Boosting instead trains models sequentially, where each model learns from the errors of the previous model. Starting with a weak base model, models are trained iteratively, each adding to the prediction of the previous model to produce a strong overall prediction. In the case of gradient boosted decision trees, successive models are found by applying gradient descent in the direction of the average gradient, calculated with respect to the error residuals of the loss function, of the leaf nodes of previous models.

See also

For an easy to follow and understandable background to LightGBM see this blog post

See also

For an an academic paper see: Ke, G., Meng, Q., Finley, T., Wang, T., Chen, W., Ma, W., Ye, Q., Liu, T.LightGBM: A Highly Efficient Gradient Boosting Decision Tree. 31st Conference on Neural Information Processing Systems (NIPS 2017), Long Beach, CA, USA.

LightGBM is a binary classifier (i.e., separates two classes, e.g., mangroves and other) but it has a multi-class mode which applies a number of binary classification to produce a multi-class classification result.

Steps to applying a LightGBM Classification:

  • Extract training

  • Split training: Training, Validation, Testing

  • Train Classifier and Optimise Hyperparameters

  • Apply Classifier

To define training a raster with a unique value for each class, or multiple binary rasters one for each class. Commonly the training regions might be defined using a vector layer which would require rasterising:

import rsgislib.vectorutils

sen2_img = 'sen2_srefimg.kea'
mangroves_sample_vec_file = 'mangrove_cls_samples.geojson'
mangroves_sample_vec_lyr = 'mangrove_cls_samples'
mangroves_sample_img = 'mangrove_cls_samples.kea'
rsgislib.vectorutils.rasteriseVecLyr(mangroves_sample_vec_file, mangroves_sample_vec_lyr, sen2_img, mangroves_sample_img, gdalformat='KEA')

other_sample_vec_file = 'other_cls_samples.geojson'
other_sample_vec_lyr = 'other_cls_samples'
other_sample_img = 'other_cls_samples.kea'
rsgislib.vectorutils.rasteriseVecLyr(other_sample_vec_file, other_sample_vec_lyr, sen2_img, other_sample_img, gdalformat='KEA')

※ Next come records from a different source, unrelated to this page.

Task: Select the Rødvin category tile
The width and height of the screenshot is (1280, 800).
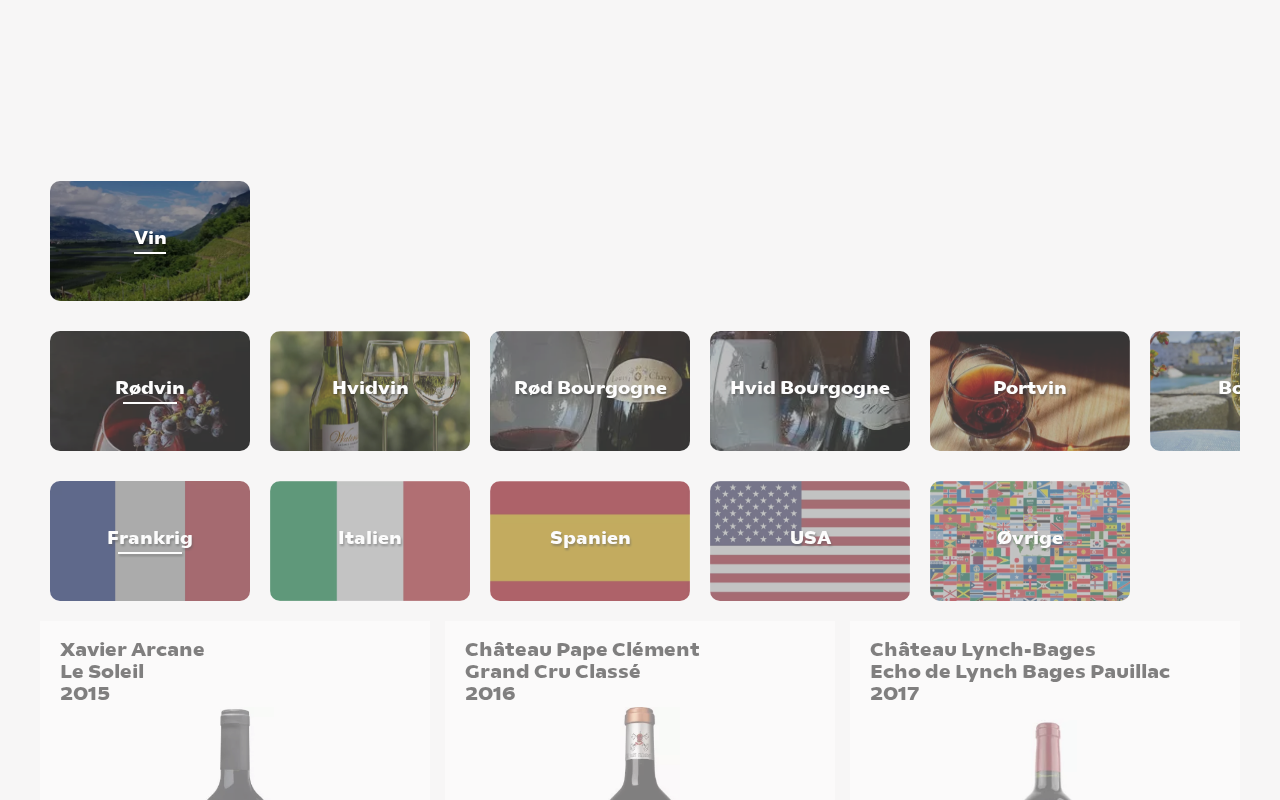Action: [x=150, y=391]
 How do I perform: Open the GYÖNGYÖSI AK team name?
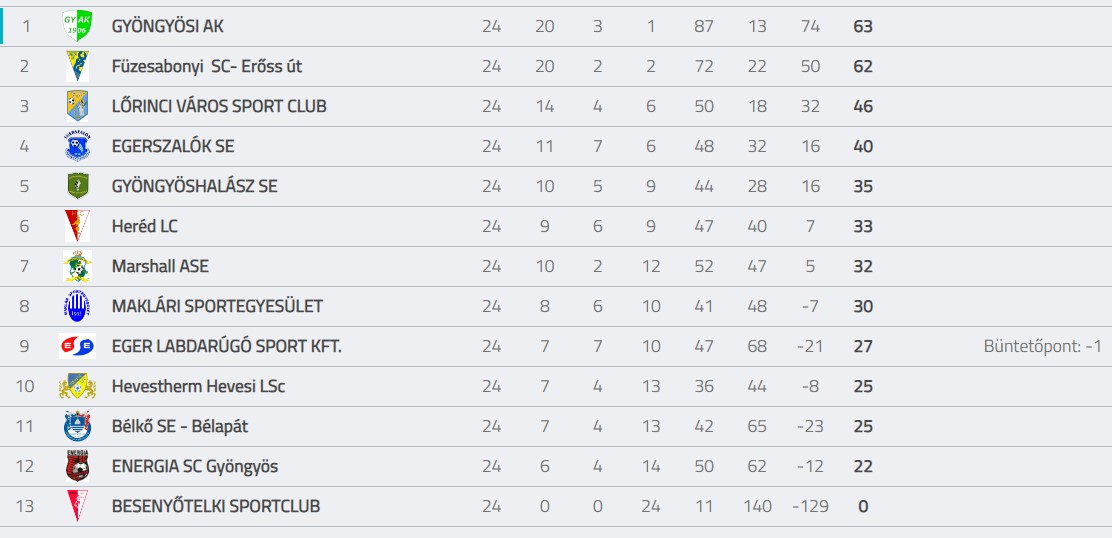click(167, 27)
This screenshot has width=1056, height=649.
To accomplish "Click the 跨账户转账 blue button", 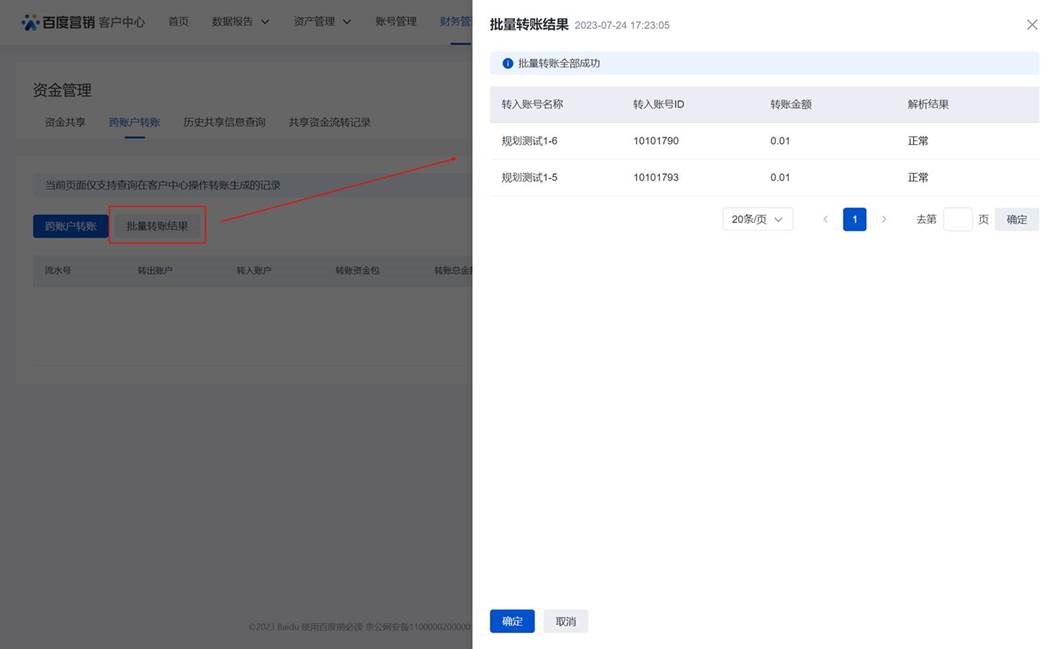I will (x=71, y=226).
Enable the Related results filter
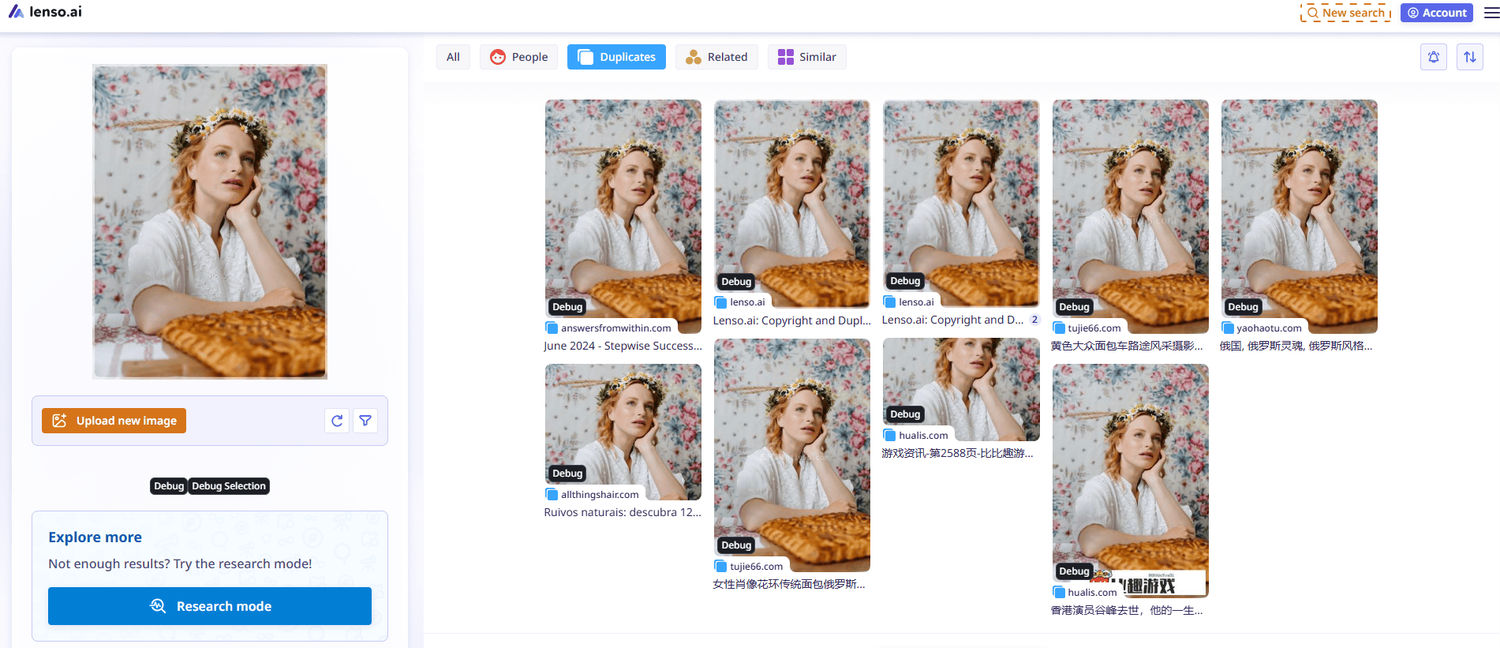The width and height of the screenshot is (1500, 648). 716,57
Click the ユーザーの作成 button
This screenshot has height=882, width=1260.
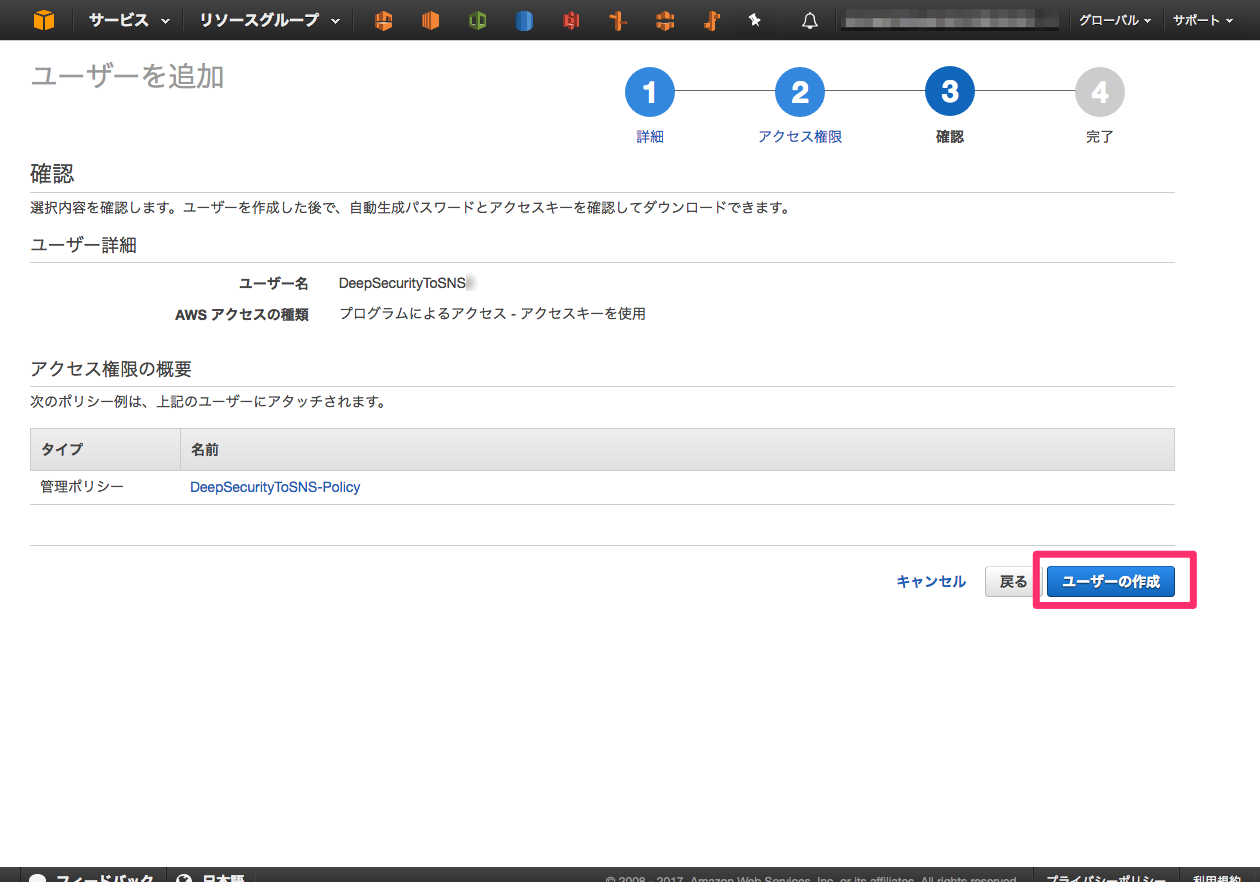(1110, 581)
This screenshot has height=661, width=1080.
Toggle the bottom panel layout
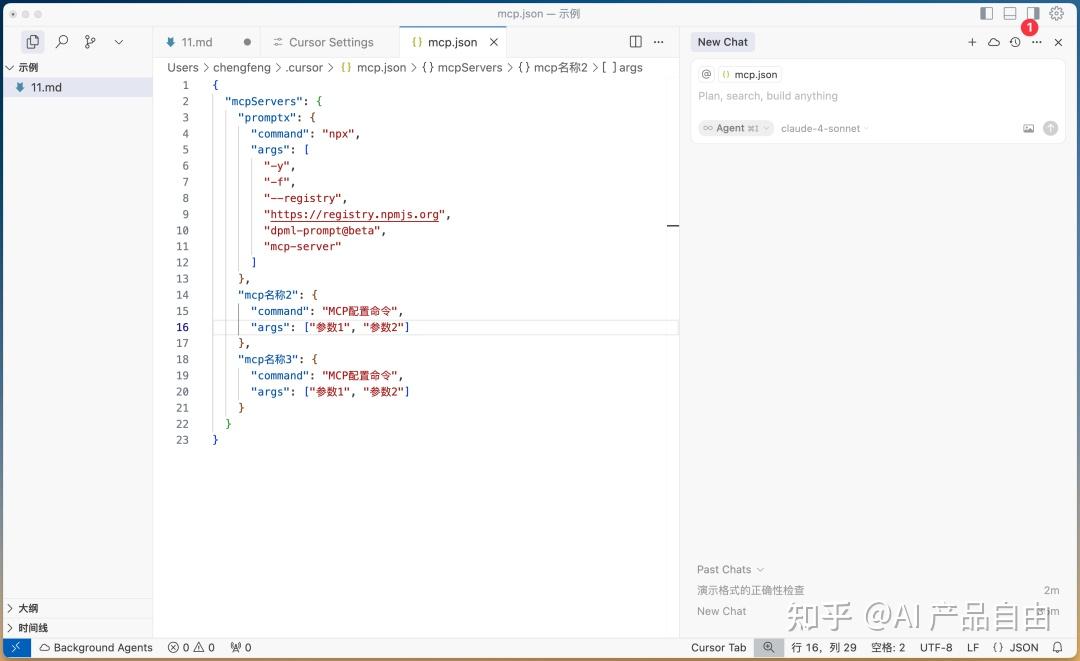pyautogui.click(x=1010, y=13)
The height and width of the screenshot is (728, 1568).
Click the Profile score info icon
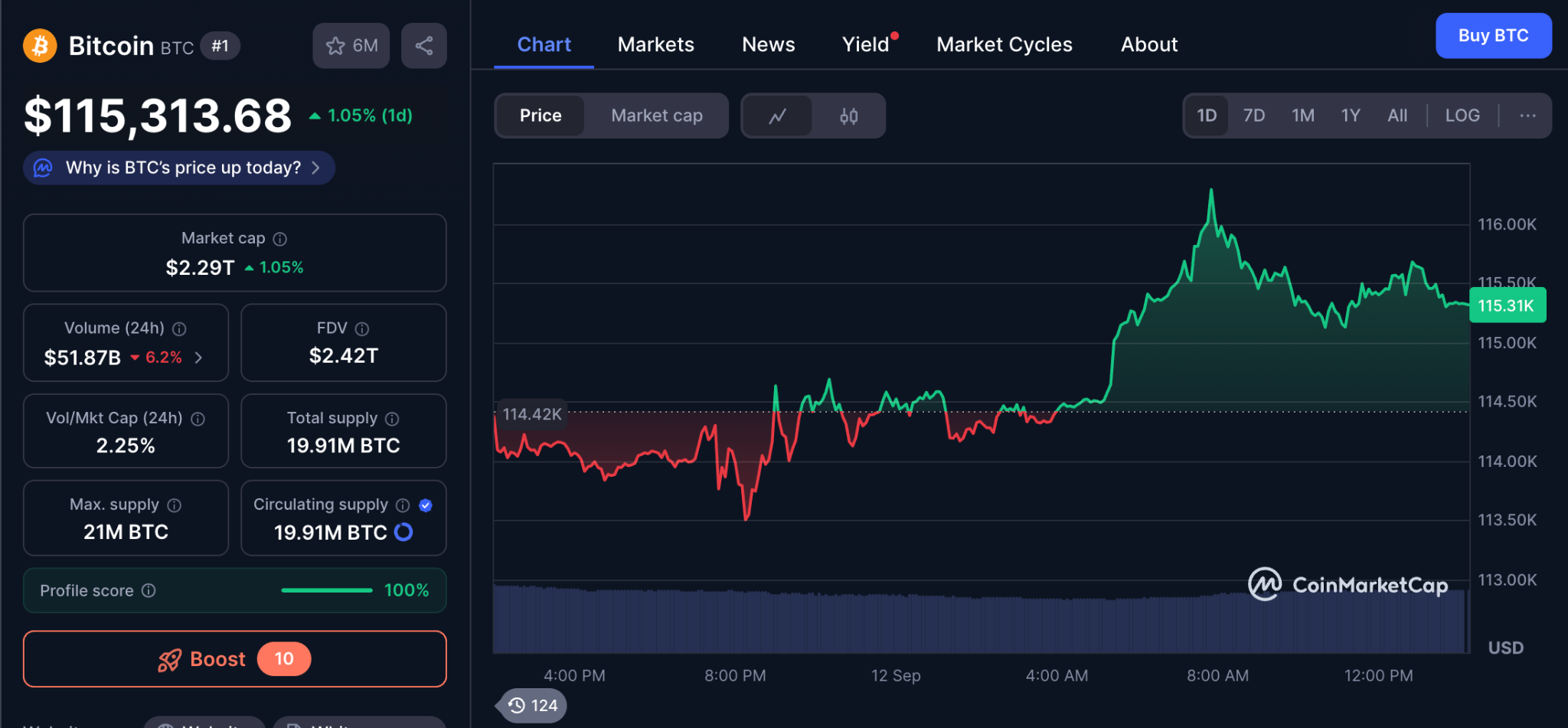(x=149, y=590)
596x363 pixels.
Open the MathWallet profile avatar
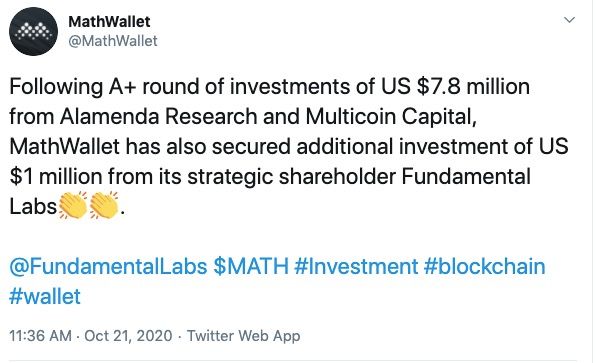(x=33, y=32)
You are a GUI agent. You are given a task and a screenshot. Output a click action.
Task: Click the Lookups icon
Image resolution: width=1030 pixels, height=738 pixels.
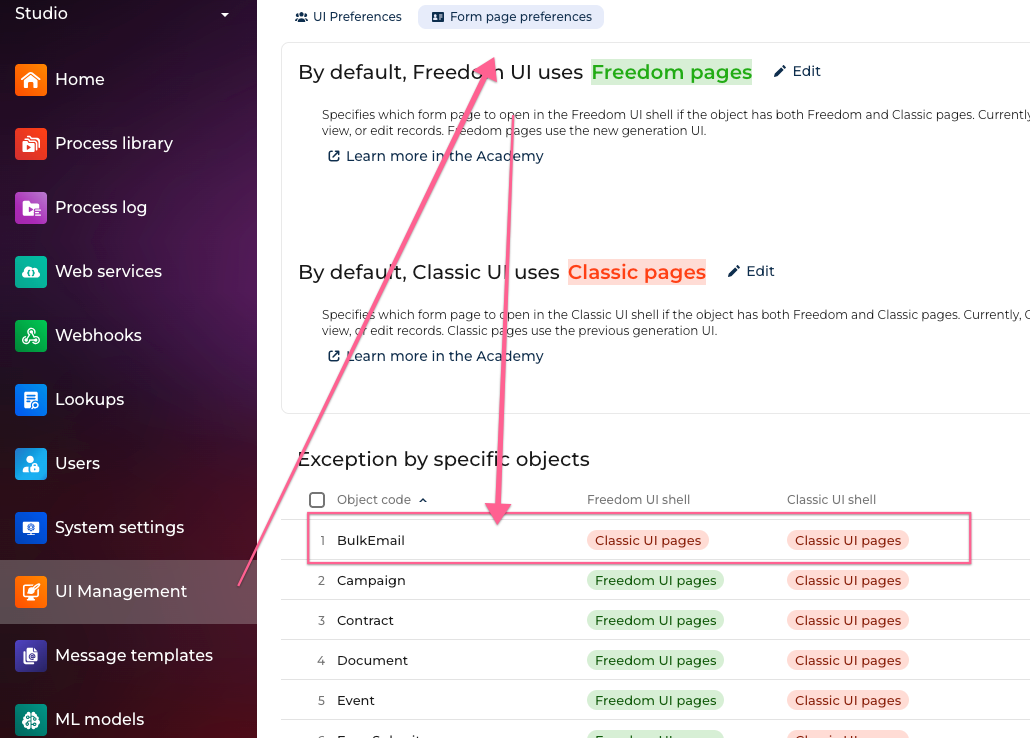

To extract the image pixel values, which are stored within a HDF5 file (see https://portal.hdfgroup.org/display/HDF5/HDF5 for more information) the following functions are used. To define the images and associated bands to be used for the classification and therefore values need to be extracted then a list of rsgislib.imageutils.ImageBandInfo classes needs to be provided:

import rsgislib.imageutils

imgs_info = []
imgs_info.append(rsgislib.imageutils.ImageBandInfo(fileName='sen2_srefimg.kea', name='sen2', bands=[1,2,3,4,5,6,7,8,9,10]))
imgs_info.append(rsgislib.imageutils.ImageBandInfo(fileName='sen1_dBimg.kea', name='sen1', bands=[1,2]))

mangroves_sample_h5 = 'mangrove_cls_samples.h5'
rsgislib.imageutils.extractZoneImageBandValues2HDF(imgs_info, mangroves_sample_img, mangroves_sample_h5, 1)

other_sample_h5 = 'other_cls_samples.h5'
rsgislib.imageutils.extractZoneImageBandValues2HDF(imgs_info, other_sample_img, other_sample_h5, 1)

If training data is extracted from multiple input images then it will need to be merged using the following function:

rsgislib.imageutils.mergeExtractedHDF5Data(['mang_samples_1.h5', 'mang_samples_2.h5'], 'mangrove_cls_samples.h5')
rsgislib.imageutils.mergeExtractedHDF5Data(['other_samples_1.h5', 'other_samples_2.h5'], 'other_cls_samples.h5')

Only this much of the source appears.